Task instructions
Return every entry exactly as written.

Stored records
□ □ □ □ □

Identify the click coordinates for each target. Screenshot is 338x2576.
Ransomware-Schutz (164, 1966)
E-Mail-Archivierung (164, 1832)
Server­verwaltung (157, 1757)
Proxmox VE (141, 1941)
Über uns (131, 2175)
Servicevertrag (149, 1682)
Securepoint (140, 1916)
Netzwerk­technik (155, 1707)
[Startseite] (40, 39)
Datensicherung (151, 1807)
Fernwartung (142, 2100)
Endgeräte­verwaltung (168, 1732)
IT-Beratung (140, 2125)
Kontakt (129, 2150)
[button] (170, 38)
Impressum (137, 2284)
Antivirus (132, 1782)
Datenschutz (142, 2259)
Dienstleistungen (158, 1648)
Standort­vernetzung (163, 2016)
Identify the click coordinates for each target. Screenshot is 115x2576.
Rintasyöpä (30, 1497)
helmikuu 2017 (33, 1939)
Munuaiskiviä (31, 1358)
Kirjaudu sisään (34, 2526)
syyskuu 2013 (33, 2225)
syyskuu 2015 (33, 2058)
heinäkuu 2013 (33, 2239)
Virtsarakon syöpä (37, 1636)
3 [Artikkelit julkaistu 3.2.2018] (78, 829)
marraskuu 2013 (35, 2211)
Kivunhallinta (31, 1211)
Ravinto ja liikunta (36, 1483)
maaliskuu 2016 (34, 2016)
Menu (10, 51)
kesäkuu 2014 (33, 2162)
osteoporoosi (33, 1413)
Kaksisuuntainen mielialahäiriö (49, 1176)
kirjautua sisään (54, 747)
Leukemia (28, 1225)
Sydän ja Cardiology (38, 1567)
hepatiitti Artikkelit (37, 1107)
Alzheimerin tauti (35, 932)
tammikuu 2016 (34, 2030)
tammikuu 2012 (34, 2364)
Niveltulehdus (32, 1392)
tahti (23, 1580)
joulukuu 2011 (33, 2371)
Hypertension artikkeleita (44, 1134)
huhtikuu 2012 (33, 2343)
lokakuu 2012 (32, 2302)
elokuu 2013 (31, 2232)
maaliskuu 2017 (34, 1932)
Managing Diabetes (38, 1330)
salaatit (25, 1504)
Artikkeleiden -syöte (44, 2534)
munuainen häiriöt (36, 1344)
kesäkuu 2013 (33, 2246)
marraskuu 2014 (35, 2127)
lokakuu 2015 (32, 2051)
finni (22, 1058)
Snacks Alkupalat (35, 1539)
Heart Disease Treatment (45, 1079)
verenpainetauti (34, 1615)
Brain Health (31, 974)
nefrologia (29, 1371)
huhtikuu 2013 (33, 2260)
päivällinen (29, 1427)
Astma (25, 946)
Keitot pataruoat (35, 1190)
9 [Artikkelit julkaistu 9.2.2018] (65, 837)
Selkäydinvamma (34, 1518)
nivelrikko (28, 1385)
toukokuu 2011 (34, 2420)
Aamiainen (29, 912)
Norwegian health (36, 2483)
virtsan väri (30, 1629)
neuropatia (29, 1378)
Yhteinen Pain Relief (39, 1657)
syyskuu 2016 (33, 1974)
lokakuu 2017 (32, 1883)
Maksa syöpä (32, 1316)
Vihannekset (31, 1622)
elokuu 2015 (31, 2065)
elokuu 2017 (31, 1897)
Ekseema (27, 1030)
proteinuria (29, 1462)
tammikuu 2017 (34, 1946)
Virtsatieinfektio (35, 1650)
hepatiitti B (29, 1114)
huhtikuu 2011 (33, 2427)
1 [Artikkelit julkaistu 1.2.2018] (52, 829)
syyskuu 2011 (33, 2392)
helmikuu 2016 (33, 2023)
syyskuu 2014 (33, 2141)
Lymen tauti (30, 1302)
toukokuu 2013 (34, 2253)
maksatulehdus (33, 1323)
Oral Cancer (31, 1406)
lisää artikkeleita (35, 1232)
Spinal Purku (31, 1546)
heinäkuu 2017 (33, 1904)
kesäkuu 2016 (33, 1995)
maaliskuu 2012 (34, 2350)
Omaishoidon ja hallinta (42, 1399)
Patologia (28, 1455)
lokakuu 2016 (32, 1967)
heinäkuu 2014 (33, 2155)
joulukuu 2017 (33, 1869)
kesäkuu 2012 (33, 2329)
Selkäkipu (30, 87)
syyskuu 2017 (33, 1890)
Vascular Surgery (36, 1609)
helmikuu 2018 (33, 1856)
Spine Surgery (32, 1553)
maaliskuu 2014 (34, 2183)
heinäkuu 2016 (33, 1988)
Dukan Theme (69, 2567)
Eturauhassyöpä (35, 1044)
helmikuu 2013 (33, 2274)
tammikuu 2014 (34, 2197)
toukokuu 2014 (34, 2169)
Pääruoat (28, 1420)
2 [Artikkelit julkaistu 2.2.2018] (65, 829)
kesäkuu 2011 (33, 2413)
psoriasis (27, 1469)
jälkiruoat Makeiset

□ □ □ □ □

Answer box
Identify the click coordinates for each target. Screenshot is 338x2576.
Ransomware-Schutz (164, 1966)
E-Mail-Archivierung (164, 1832)
Server­verwaltung (157, 1757)
Proxmox VE (141, 1941)
Über uns (131, 2175)
Servicevertrag (149, 1682)
Securepoint (140, 1916)
Netzwerk­technik (155, 1707)
[Startseite] (40, 39)
Datensicherung (151, 1807)
Fernwartung (142, 2100)
Endgeräte­verwaltung (168, 1732)
IT-Beratung (140, 2125)
Kontakt (129, 2150)
[button] (170, 38)
Impressum (137, 2284)
Antivirus (132, 1782)
Datenschutz (142, 2259)
Dienstleistungen (158, 1648)
Standort­vernetzung (163, 2016)
Identify the click coordinates for each target. Screenshot is 115x2576.
Rintasyöpä (30, 1497)
helmikuu 2017 (33, 1939)
Munuaiskiviä (31, 1358)
Kirjaudu sisään (34, 2526)
syyskuu 2013 (33, 2225)
syyskuu 2015 (33, 2058)
heinäkuu 2013 (33, 2239)
Virtsarakon syöpä (37, 1636)
3 [Artikkelit julkaistu 3.2.2018] (78, 829)
marraskuu 2013 (35, 2211)
Kivunhallinta (31, 1211)
Ravinto ja liikunta (36, 1483)
maaliskuu 2016 (34, 2016)
Menu (10, 51)
kesäkuu 2014 (33, 2162)
osteoporoosi (33, 1413)
Kaksisuuntainen mielialahäiriö (49, 1176)
kirjautua sisään (54, 747)
Leukemia (28, 1225)
Sydän ja Cardiology (38, 1567)
hepatiitti Artikkelit (37, 1107)
Alzheimerin tauti (35, 932)
tammikuu 2016 (34, 2030)
tammikuu 2012 (34, 2364)
Niveltulehdus (32, 1392)
tahti (23, 1580)
joulukuu 2011 (33, 2371)
Hypertension artikkeleita (44, 1134)
huhtikuu 2012 (33, 2343)
lokakuu 2012 (32, 2302)
elokuu 2013 (31, 2232)
maaliskuu 2017 (34, 1932)
Managing Diabetes (38, 1330)
salaatit (25, 1504)
Artikkeleiden -syöte (44, 2534)
munuainen häiriöt (36, 1344)
kesäkuu 2013 (33, 2246)
marraskuu 2014 (35, 2127)
lokakuu 2015 (32, 2051)
finni (22, 1058)
Snacks Alkupalat (35, 1539)
Heart Disease Treatment (45, 1079)
verenpainetauti (34, 1615)
Brain Health (31, 974)
nefrologia (29, 1371)
huhtikuu 2013 (33, 2260)
päivällinen (29, 1427)
Astma (25, 946)
Keitot pataruoat (35, 1190)
9 [Artikkelit julkaistu 9.2.2018] (65, 837)
Selkäydinvamma (34, 1518)
nivelrikko (28, 1385)
toukokuu 2011 (34, 2420)
Aamiainen (29, 912)
Norwegian health (36, 2483)
virtsan väri (30, 1629)
neuropatia (29, 1378)
Yhteinen Pain Relief (39, 1657)
syyskuu 2016 (33, 1974)
lokakuu 2017 (32, 1883)
Maksa syöpä (32, 1316)
Vihannekset (31, 1622)
elokuu 2015 (31, 2065)
elokuu 2017 (31, 1897)
Ekseema (27, 1030)
proteinuria (29, 1462)
tammikuu 2017 (34, 1946)
Virtsatieinfektio (35, 1650)
hepatiitti B (29, 1114)
huhtikuu 2011 (33, 2427)
1 [Artikkelit julkaistu 1.2.2018] (52, 829)
syyskuu 2011 (33, 2392)
helmikuu 2016 (33, 2023)
syyskuu 2014 (33, 2141)
Lymen tauti (30, 1302)
toukokuu 2013 (34, 2253)
maksatulehdus (33, 1323)
Oral Cancer (31, 1406)
lisää artikkeleita (35, 1232)
Spinal Purku (31, 1546)
heinäkuu 2017 (33, 1904)
kesäkuu 2016 (33, 1995)
maaliskuu 2012 (34, 2350)
Omaishoidon ja hallinta (42, 1399)
Patologia (28, 1455)
lokakuu 2016 (32, 1967)
heinäkuu 2014 (33, 2155)
joulukuu 2017 (33, 1869)
kesäkuu 2012 (33, 2329)
Selkäkipu (30, 87)
syyskuu 2017 (33, 1890)
Vascular Surgery (36, 1609)
helmikuu 2018 (33, 1856)
Spine Surgery (32, 1553)
maaliskuu 2014 (34, 2183)
heinäkuu 2016 (33, 1988)
Dukan Theme (69, 2567)
Eturauhassyöpä (35, 1044)
helmikuu 2013 (33, 2274)
tammikuu 2014 (34, 2197)
toukokuu 2014 (34, 2169)
Pääruoat (28, 1420)
2 [Artikkelit julkaistu 2.2.2018] (65, 829)
kesäkuu 2011 (33, 2413)
psoriasis (27, 1469)
jälkiruoat Makeiset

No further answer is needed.